Memo to Peter Dutton: There's a richly talented South African, now South Australian, writer (Nobel Prize winner). There's a very successful children's author and artist from Vietnam. There are countless others who have moulded Australia into diversity. Don't make it so difficult for people, of any colour, to continue to make Australia what it can be. Sincerely, Pam.
Pam | 08 April 2018

Note the spin in language in the Humanitarian Program: refugee subclasses 200, 2001,203 require the applicant to be outside their country of persecution ie to have fled. The so called humanitarian subclass is a sponsorship connected to a link in Australia, usually a (former refugee) relative who beggars themselves to sponsor a family member... the replacement for what once was ‘refugee family reunion’ ’ In the spirit of the U.N. Convention. Humanitarian sponsorship shifts the financial burden of administrative and settlement costs to sponsors.
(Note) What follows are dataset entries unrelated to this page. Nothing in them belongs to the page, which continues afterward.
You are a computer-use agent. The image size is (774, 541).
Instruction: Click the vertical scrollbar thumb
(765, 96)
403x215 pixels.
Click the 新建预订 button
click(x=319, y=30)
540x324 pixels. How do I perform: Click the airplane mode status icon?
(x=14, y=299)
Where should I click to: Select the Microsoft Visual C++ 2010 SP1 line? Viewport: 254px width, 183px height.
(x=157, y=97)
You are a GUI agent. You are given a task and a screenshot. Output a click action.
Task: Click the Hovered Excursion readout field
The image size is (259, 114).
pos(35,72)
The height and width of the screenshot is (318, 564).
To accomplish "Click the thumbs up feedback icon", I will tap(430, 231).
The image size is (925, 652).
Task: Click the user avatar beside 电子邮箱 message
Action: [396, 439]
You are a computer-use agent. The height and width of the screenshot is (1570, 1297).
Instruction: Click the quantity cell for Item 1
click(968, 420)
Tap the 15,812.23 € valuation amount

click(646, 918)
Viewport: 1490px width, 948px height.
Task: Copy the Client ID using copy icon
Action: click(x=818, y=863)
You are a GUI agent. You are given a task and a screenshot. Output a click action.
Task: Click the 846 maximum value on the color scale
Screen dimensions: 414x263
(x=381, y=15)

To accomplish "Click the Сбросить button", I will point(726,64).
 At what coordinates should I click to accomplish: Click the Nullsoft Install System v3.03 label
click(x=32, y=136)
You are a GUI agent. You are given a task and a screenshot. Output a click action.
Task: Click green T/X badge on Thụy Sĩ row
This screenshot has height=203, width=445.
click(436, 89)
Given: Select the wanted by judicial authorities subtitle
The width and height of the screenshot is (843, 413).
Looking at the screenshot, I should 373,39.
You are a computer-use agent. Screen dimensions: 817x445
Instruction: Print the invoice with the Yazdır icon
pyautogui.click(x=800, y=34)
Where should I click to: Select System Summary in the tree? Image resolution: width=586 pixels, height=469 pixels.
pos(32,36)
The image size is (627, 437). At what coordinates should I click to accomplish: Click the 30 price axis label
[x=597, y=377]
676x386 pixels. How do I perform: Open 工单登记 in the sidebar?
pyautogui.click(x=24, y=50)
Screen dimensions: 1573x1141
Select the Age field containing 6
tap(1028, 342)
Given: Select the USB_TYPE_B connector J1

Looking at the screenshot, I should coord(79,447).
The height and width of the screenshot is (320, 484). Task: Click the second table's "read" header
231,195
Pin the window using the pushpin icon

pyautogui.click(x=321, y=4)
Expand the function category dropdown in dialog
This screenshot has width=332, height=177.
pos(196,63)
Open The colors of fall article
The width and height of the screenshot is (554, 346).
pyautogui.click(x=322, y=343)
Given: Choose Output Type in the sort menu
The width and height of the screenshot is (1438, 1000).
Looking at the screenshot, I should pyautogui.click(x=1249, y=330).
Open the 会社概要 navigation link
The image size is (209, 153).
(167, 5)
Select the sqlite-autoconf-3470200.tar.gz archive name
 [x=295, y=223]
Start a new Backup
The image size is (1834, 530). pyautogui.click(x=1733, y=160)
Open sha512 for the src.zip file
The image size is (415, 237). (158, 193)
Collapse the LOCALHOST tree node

The mindset of ministers and many officials confuses humanitarian needs and priorities with selected immigration of people with skills and attributes we need and want. Cherrypick got ‘real’ refugees along migrant selection lines has become common. A dilution of humanitarian principles.
Frederika STEEN | 09 April 2018

I don't agree. As almost every western country has discovered many of the "refugees" from the ME and Africa are young males and are coming for economic reasons and are not in fear for their lives. White South Africans are experiencing persecution and genocide under black rule. The farm massacres are appalling and vicious.